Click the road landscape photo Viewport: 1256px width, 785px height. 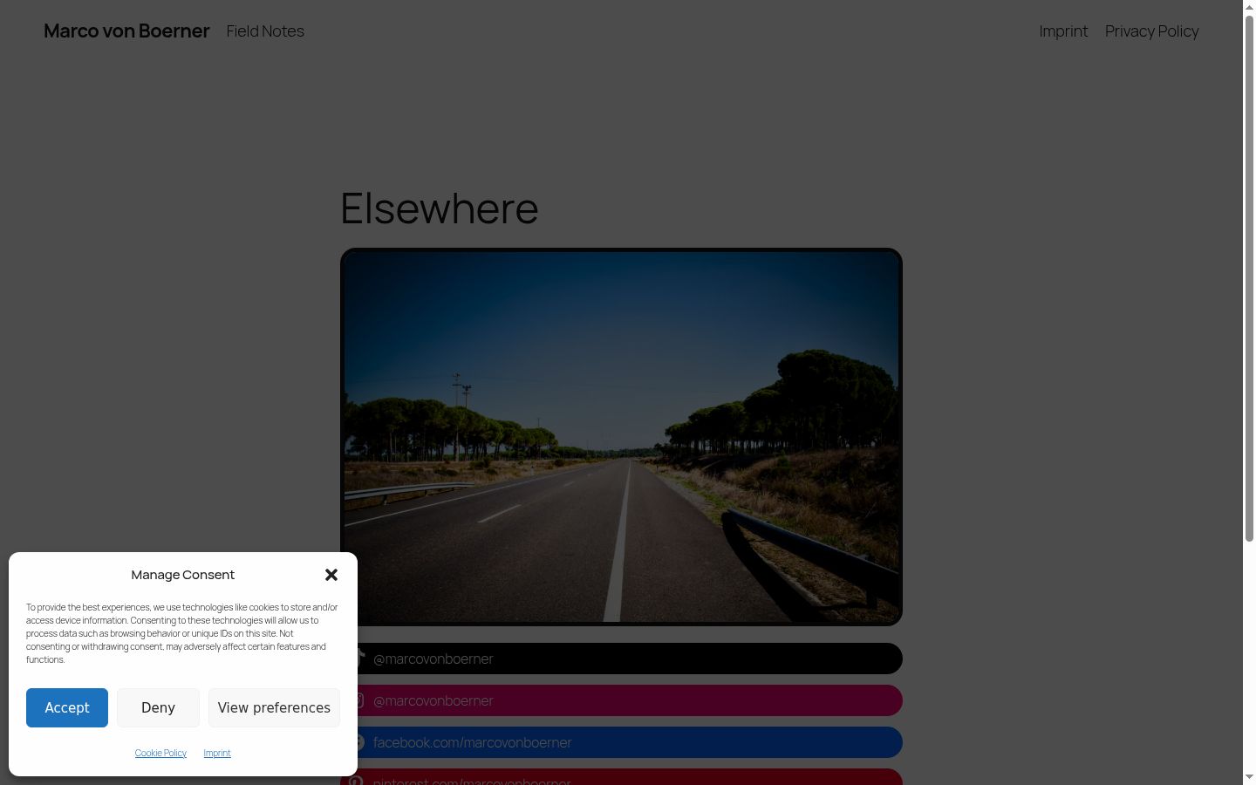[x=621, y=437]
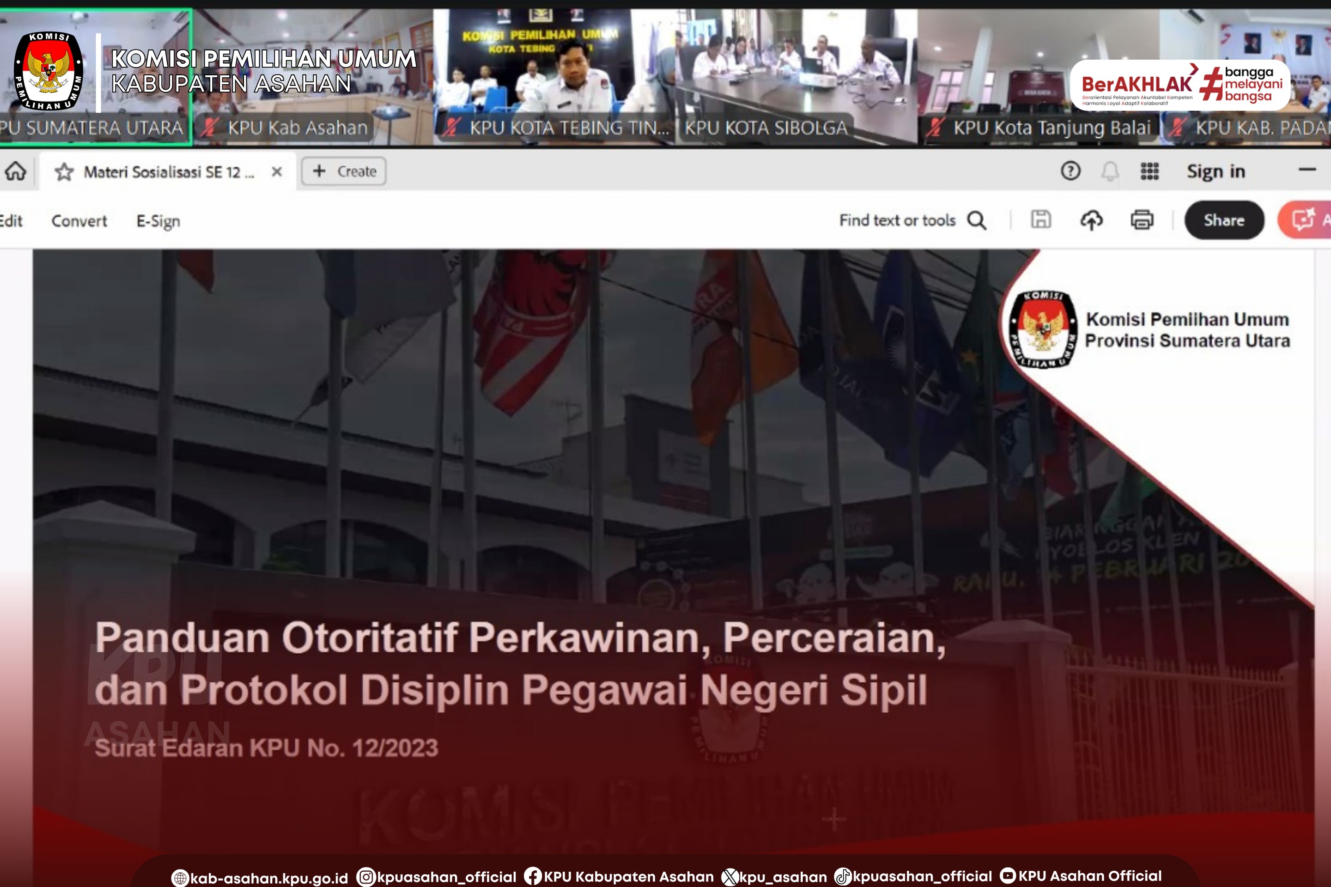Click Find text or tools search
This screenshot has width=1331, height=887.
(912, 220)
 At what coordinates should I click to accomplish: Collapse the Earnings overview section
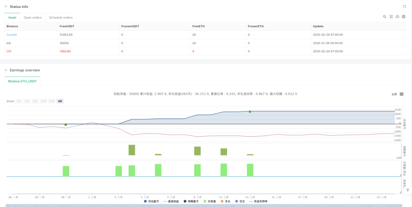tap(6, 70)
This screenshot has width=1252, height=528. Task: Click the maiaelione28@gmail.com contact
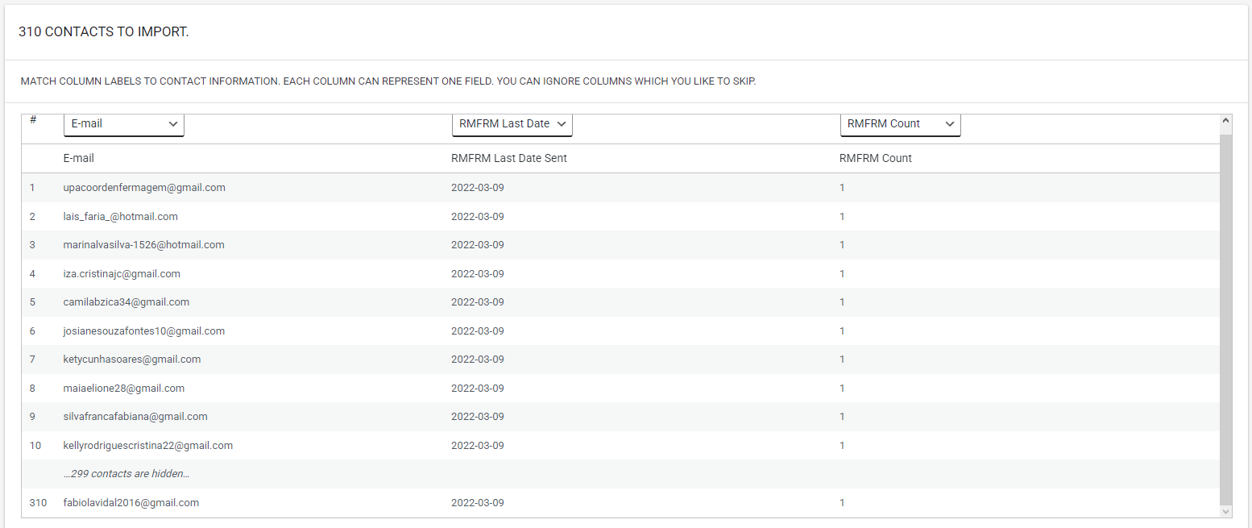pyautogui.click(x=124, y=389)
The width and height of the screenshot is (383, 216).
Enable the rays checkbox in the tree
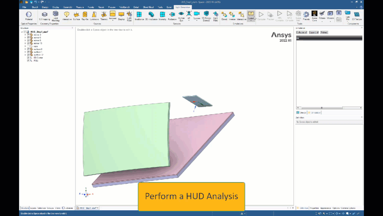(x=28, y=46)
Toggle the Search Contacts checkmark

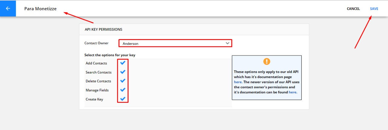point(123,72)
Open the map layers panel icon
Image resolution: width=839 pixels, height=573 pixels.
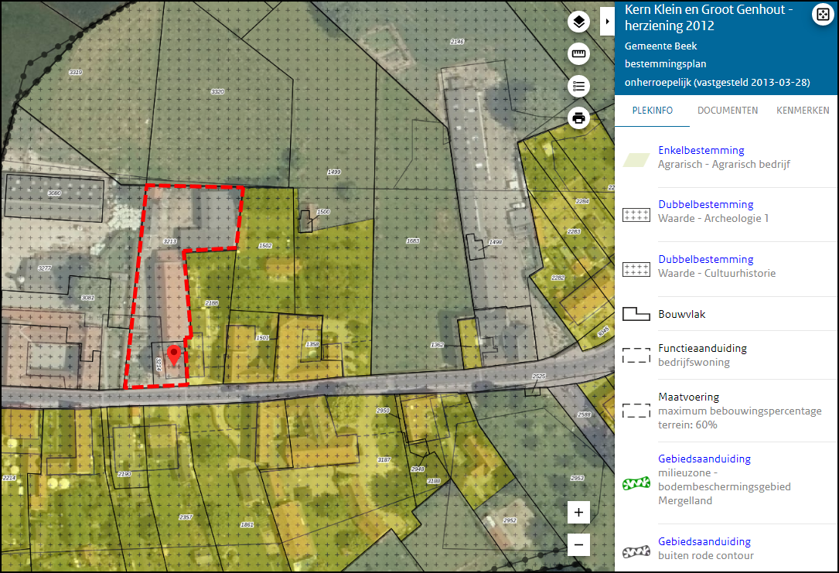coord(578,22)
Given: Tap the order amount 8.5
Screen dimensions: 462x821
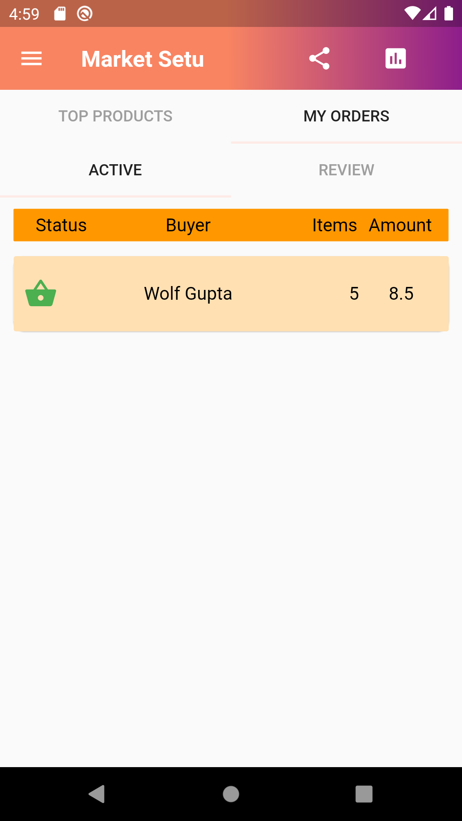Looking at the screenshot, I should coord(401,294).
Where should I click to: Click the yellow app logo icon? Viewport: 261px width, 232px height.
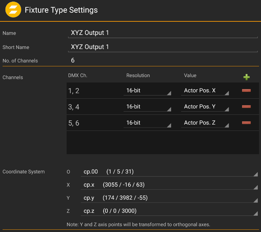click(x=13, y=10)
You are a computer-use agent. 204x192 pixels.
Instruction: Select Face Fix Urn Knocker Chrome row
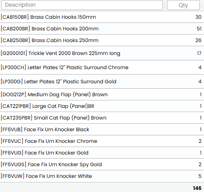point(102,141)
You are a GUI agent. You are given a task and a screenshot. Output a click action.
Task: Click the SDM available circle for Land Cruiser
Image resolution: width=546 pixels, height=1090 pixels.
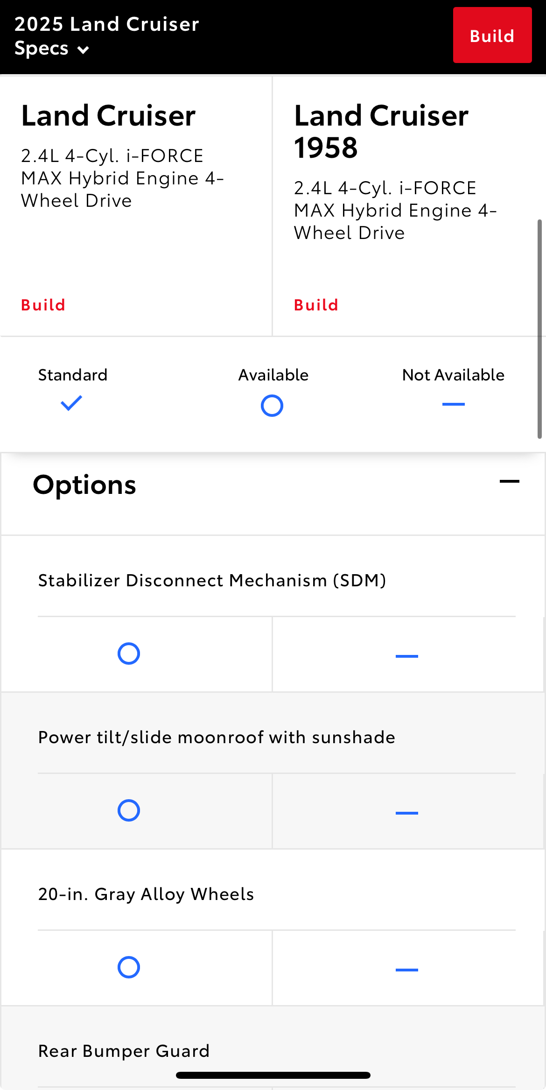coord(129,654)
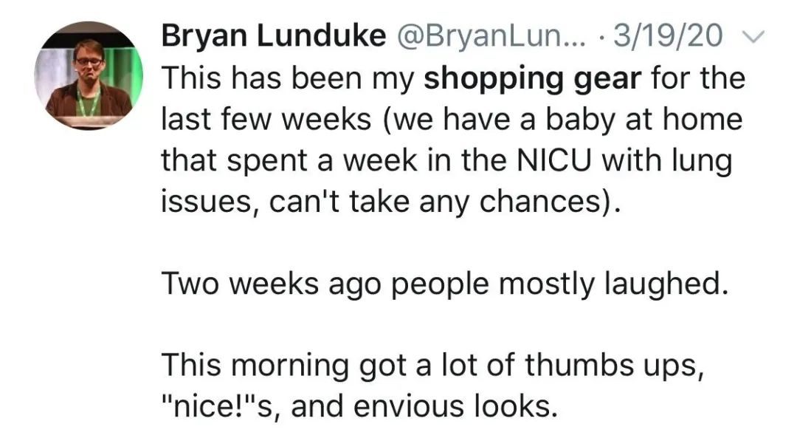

····················

## Exercise
Render the listing lines as a Markdown table with columns No. and Line, starting at the line containing "This screenshot has width=1252, height=528." and ending at the line containing "click(x=13, y=10)". Number the rows, skip blank lines, and leave the pictures out.

## Written solution
| No. | Line |
|---|---|
| 1 | This screenshot has width=1252, height=528. Task: Click the maiaelione28@gmail.com contact |
| 2 | pyautogui.click(x=124, y=389) |
| 3 | The width and height of the screenshot is (383, 216). |
| 4 | Enable the rays checkbox in the tree |
| 5 | (x=28, y=46) |
| 6 | Toggle the Search Contacts checkmark |
| 7 | point(123,72) |
| 8 | Open the map layers panel icon |
| 9 | Image resolution: width=839 pixels, height=573 pixels. |
| 10 | coord(578,22) |
| 11 | Given: Tap the order amount 8.5 |
| 12 | Screen dimensions: 462x821 |
| 13 | Looking at the screenshot, I should coord(401,294). |
| 14 | Where should I click to: Click the yellow app logo icon? Viewport: 261px width, 232px height. |
| 15 | click(x=13, y=10) |